Cache Cloned Repo on Runner
NOTE: See the epic for more context on the effort to reduce repo cloning time.
UPDATE
This third (and final) attempt at a caching-based approach to reducing the repo clone times was also unsuccessful, for the following reasons:
- The repo size (6g) is such that even copying the data on local disk (from the runner mounted cache dir to the docker job instance dir) can take a significant amount of time. The amount of time varies too (presumably based on IO load on the instance). In testing, it took anywhere from 20 seconds to almost 2 minutes.
- The lifetime and reuse schedule of the runners is such that cache misses are frequent, possibly even more frequent than cache hits. This is because the runner pool prefers "newer" runners to older ones, so jobs are more likely to get a runner which does not yet have the persistent repo cache available, and has to pull it down fresh. This time, coupled with the additional time to copy the cache to the instance, results in an overall longer time that just letting each job pull down the repo.

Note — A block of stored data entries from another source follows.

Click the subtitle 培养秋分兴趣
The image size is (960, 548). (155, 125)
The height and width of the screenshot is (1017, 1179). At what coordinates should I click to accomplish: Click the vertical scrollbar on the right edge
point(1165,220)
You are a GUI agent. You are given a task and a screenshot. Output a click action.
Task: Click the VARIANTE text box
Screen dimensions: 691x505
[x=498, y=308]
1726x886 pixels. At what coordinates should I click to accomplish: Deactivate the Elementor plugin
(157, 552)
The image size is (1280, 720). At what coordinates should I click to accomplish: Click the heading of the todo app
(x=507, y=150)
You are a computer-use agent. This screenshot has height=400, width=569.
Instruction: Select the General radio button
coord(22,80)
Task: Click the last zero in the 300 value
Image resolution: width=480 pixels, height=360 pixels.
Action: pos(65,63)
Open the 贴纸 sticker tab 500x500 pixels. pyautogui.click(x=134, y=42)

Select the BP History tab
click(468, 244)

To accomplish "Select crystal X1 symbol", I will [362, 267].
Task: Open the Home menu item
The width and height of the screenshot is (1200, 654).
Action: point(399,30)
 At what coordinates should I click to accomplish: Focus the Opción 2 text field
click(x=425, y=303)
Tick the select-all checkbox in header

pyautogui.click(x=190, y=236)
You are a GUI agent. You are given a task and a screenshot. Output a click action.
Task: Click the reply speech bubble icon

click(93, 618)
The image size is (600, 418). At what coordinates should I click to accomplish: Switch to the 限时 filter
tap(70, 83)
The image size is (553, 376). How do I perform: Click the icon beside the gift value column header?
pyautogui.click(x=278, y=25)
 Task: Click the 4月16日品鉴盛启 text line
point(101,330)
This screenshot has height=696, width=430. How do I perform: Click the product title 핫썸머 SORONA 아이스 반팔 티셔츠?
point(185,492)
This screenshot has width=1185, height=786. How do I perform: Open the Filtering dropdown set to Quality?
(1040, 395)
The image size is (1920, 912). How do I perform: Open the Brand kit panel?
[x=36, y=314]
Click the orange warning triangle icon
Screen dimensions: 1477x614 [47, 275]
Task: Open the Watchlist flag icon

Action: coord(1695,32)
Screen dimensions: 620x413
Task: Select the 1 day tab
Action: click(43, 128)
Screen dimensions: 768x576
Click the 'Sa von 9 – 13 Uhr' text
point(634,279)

However, one thing that was discovered as part of the work in this MR was that the GIT_STRATEGY is defaulting to clone instead of fetch. Switching to fetch has the potential to reduce the full clone on many job runs. See #7035 (closed) for more details.
DESCRIPTION
For each job in the www-gitlab-com CI/CD build, the git repo clone currently takes between a minute and a half and two minutes, because it is very big and takes a lot of network time.
If we cache the git clone locally on the runners, and then copy and only pull new commits since the last image was built, this time could be greatly reduced.
See more details in this slack thread.
BACKGROUND
This is the third attempt, the two prior attempts were:
However, these were not successful, primarily due to the time it takes to download the actual volume of data of the repo over the network, regardless of how they are packaged.
There is more context of the prior attempts on those issues.
Thus, this approach attempts to avoid that by eliminating the full repo network download from each individual job, and instead only doing it once when the runner is provisioned, or only on the first job which runs on the runner.
IMPLEMENTATION
This implementation will leverage some of the same approaches used in the object-store-based caching approach, specifically the pre-clone-script approach.